In the future, similar technology may signal whether wild-caught shrimp, tuna and red snapper live up to their claims, and even whether that glop floating offshore is really an example of the scourge known as red tide.
A USF professor and former graduate student obtained a patent last year on GrouperChek, a test that identifies the target gene in grouper to determine whether it’s actually grouper or a common substitute such as tilapia or catfish.
The company began offering services to wholesalers and retailers last year, selling test kits and conducting in-house identification of grouper or any seafood. They even drive out to pick up samples.
“We can tell any fish, or even any form of life, really,” said Professor John H. Paul, who developed the technology with Robert Ulrich. They now are partners in the new venture PureMolecular LLC, “bringing fraudulent, mislabeled seafood to light,” Paul said.
The company has gotten the attention of interests including the Guy Harvey Ocean Foundation, which supported Paul and Ulrich during their research, and the St. Petersburg Downtown Partnership, where an investment agreement is up for review.
“Our review team was very impressed,” said Downtown Partnership President Joni James.
Matt Loder, founder of Crabby Bill’s, with three restaurants in Clearwater and St. Cloud, applauded GrouperChek as a way to hold wholesalers and retailers accountable.
“We understand the good that product can produce,” Loder said, “especially for the enforcement arm to have that tool available to make sure less mislabeled fish is out there.
“I don’t want a competitor to be able to say, ‘Oh we’re selling grouper,’ and be able to say they have something comparable to me.
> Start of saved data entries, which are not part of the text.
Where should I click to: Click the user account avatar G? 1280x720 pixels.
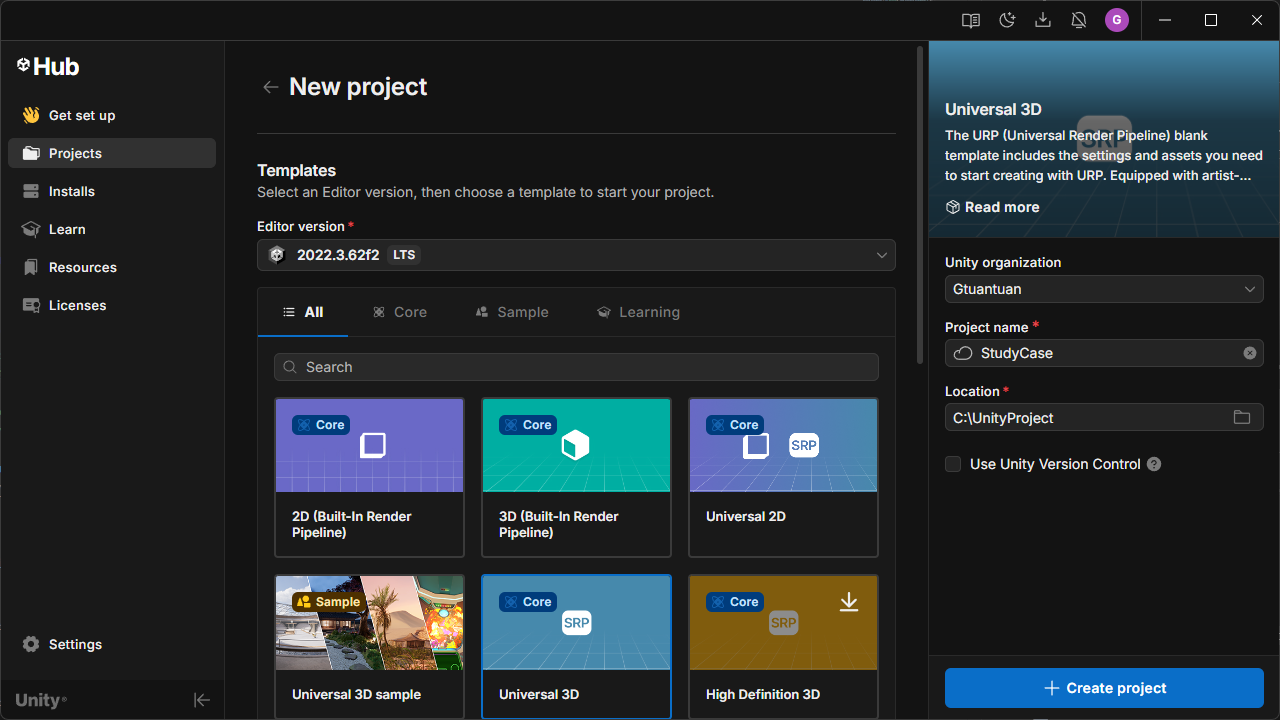coord(1117,20)
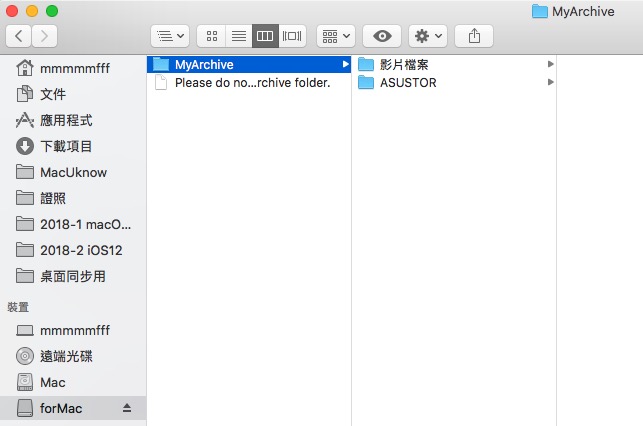Image resolution: width=643 pixels, height=426 pixels.
Task: Open the path list dropdown button
Action: [x=169, y=36]
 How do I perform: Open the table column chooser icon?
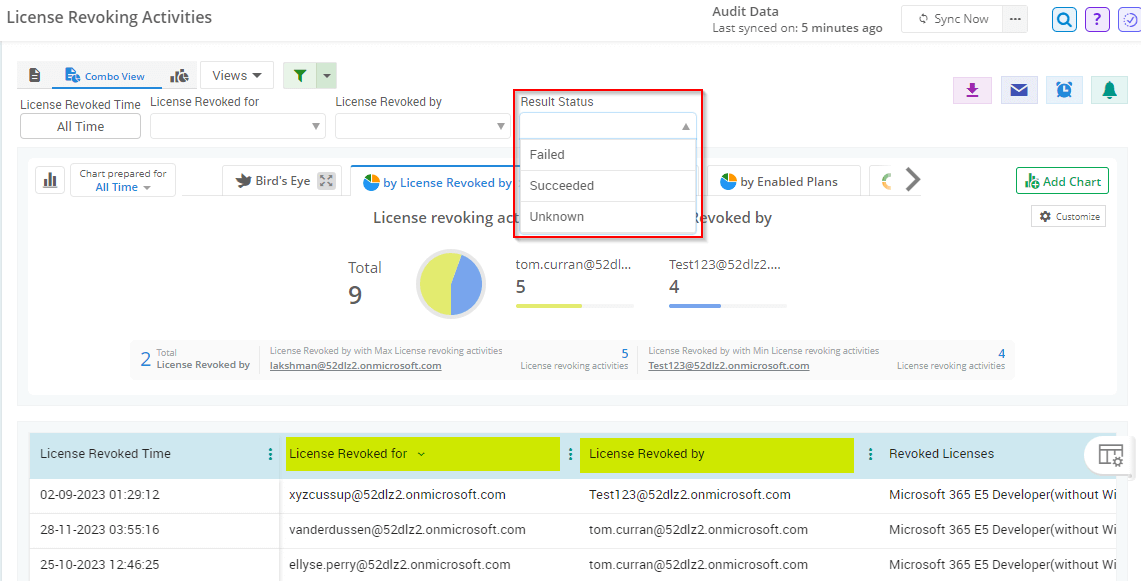1110,454
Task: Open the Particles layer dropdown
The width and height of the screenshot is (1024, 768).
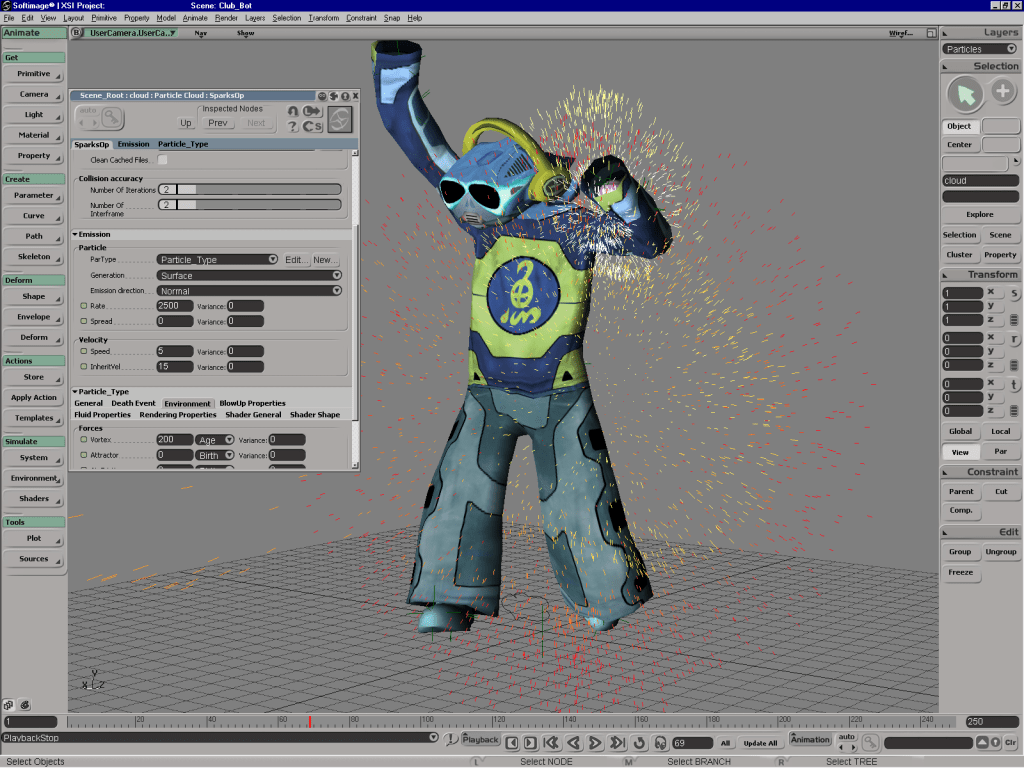Action: 980,48
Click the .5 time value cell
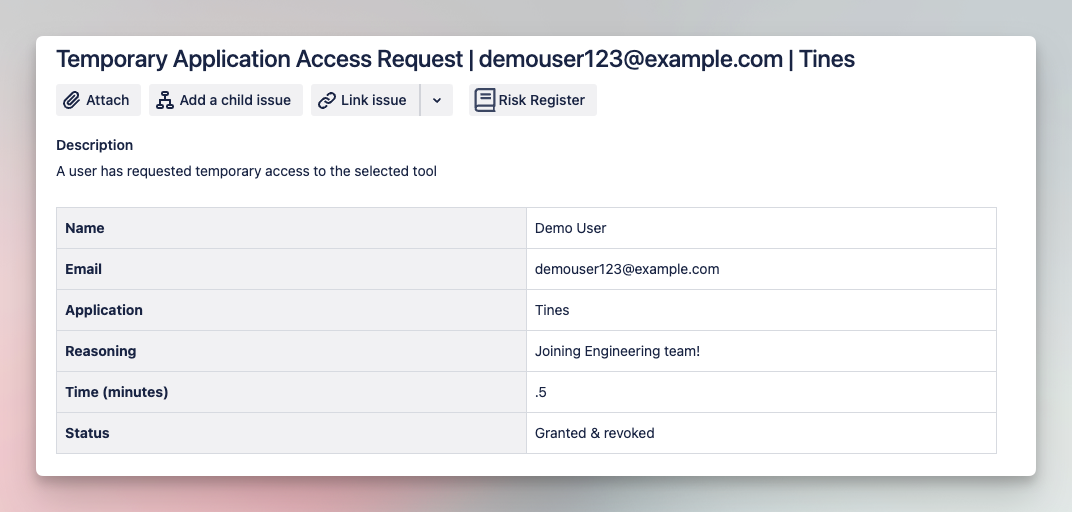Image resolution: width=1072 pixels, height=512 pixels. pos(761,392)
They may know it’s mislabeled but if the invoice or the box says grouper they can say, ‘We bought it thinking it was grouper,’ even though they spent half the money.”
Ulrich and Paul hold 13 patents with USF, some on technology that detects pathogenic viruses, norovirus and the fish-killing bloom known as red tide. PureMolecular is teaming up with the Florida Fish and Wildlife Conservation Commission and the National Oceanic and Atmospheric Administration to use its technology in detecting red tide from Naples to Tampa Bay.
In September, Paul won one of five USF Excellence in Innovation awards for his work with PureMolecular. Now, he and Ulrich are looking for venture capital to set up a new location at the Tampa Bay Research Institute, 10900 Roosevelt Blvd. N. in St. Petersburg.
PureMolecular has updated its original GrouperChek technology. The company now uses a more lightweight, portable platform called AmpliFire to read GrouperChek tests instead of trying to develop its own instrumentation. The system works with individually sold GrouperChek tests and can run up to eight samples at once on site. The old GrouperChek system had a limit of four.
Upon its release, GrouperChek was priced at $1,999, but with the changes comes a higher cost. Ulrich said test kits run about $40 per fish sample, though prices are being adjusted. If customers choose AmpliFire to read the tests, a device could cost up to $5,000 — a serious investment but not compared to the estimated $25 billion in mislabeled seafood sold worldwide each year.
PureMolecular is also developing ShrimpChek. Paul says shrimp is often mislabeled “wild caught” when it was farm raised under unsanitary conditions. Other company products nearing the end of development will detect tuna, red snapper and the common faux grouper known as Asian catfish.
“We’re hoping to bring those to market very soon,” Ulrich said.
Shrimp is the most economically valuable seafood product in Florida, followed by stone crab and grouper.
Washington showcased the problem of mislabeled seafood when President Barack Obama signed the Illegal, Unreported and Unregulated Fishing Enforcement Act in November, prohibiting illegally harvested fish from entering the United States. Federal forensic scientists must verify the fraud. Fines range up to $100,000 and prison time also is possible.
PureMolecular hasn’t run across any cases of fraudulent grouper locally yet, even in testing 10 samples from local restaurants gathered by WTSP Channel 10. All turned out to be red or black grouper.
It was a different story in Atlanta, where seven of 19 samples gathered by WSB-TV Channel 2 and tested by PureMolecular turned out to be the bottom-feeding Asian catfish. Five of the restaurants involved later claimed they were duped by vendors.
And it was a different story, too, in 2006, when a news report in the St. Petersburg Times led to testing by the state State Attorney’s Office that revealed 17 grouper meals from 20 restaurants were bogus. A wholesaler and several restaurants agreed to pay thousands each in fines.
Most restaurants buy whole fish off the dock and can identify a real grouper there, but problems arise with frozen fillets from southeast Asia that are actually tilapia, catfish or a mix of these fish and grouper, Paul said.
“I haven’t found a fake fish in Florida yet,” he said.
And that’s OK with him.
“We’re not out to catch bad guys. We’re just trying to level the playing field and provide consumer confidence. We want to provide support for our American fisherman to get an honest day’s pay. It’s tough enough being a grouper fisherman.”
Selene Sanfelice is a University of Tampa student and a Tribune intern.